# ASSIGNED TASK:
In the data below, find each line containing the string "computer" and return it.

[Records drawn from a dataset]

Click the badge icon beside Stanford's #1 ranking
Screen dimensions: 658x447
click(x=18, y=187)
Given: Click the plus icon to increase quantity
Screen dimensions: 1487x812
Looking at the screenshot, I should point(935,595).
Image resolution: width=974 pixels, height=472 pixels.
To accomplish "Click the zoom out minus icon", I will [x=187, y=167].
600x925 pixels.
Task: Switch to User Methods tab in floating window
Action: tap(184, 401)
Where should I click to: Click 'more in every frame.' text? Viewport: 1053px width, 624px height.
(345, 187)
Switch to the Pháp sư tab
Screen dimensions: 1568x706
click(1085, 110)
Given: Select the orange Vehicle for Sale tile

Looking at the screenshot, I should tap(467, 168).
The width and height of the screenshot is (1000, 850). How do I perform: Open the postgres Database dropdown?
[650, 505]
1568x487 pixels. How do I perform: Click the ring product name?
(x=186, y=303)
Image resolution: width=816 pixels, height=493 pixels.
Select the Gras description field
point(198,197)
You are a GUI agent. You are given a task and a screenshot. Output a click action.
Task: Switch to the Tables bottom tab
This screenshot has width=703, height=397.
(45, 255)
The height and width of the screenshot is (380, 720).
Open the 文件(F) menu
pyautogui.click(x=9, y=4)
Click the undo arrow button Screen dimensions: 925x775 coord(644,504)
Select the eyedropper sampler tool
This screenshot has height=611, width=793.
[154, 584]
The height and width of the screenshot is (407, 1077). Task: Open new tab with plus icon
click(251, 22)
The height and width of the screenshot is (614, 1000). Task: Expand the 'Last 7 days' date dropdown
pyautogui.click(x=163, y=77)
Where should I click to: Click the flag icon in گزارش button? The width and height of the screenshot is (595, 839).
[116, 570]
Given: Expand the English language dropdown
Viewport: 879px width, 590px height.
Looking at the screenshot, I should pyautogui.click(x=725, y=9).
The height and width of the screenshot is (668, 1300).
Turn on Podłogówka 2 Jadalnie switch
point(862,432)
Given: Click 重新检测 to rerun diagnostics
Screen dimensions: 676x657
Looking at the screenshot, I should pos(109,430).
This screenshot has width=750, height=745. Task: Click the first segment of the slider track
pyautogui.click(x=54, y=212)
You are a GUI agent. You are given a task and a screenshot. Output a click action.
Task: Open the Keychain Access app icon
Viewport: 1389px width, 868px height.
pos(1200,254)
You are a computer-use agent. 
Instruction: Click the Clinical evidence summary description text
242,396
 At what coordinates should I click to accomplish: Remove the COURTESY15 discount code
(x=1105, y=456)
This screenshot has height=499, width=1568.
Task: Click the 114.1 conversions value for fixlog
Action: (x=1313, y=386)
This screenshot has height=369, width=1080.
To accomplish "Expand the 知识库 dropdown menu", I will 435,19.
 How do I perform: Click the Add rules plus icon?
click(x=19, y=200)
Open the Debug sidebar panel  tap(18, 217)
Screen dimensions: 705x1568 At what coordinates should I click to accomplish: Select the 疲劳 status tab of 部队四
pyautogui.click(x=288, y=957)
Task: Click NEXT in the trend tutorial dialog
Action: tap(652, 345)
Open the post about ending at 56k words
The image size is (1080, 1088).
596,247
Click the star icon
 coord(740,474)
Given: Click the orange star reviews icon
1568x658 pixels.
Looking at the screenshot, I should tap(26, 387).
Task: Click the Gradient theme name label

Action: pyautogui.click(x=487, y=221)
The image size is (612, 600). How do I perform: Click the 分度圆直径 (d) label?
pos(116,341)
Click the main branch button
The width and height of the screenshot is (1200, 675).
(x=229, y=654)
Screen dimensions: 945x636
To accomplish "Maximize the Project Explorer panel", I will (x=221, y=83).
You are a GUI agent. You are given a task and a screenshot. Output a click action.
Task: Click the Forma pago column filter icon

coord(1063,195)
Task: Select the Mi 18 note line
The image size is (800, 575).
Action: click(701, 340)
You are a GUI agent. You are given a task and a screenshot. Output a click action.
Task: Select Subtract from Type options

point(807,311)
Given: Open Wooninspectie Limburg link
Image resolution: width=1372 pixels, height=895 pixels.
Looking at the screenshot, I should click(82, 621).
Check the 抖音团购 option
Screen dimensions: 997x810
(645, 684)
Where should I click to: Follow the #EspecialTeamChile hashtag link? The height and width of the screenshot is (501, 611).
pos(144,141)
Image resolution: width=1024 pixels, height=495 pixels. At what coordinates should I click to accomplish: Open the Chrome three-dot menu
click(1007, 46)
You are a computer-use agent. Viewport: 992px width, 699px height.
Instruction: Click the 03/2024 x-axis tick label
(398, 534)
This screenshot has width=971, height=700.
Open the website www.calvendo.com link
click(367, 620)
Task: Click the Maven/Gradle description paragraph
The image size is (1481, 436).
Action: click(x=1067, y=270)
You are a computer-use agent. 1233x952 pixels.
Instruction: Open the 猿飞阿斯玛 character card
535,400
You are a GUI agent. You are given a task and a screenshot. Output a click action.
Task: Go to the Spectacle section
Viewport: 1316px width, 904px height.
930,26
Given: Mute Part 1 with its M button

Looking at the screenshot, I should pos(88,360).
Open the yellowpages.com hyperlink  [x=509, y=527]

# EXERCISE OUTPUT:
You are a computer-use agent. 
You are a computer-use agent. Viewport: 992px width, 699px height.
You are a computer-use agent. 1233x952 pixels.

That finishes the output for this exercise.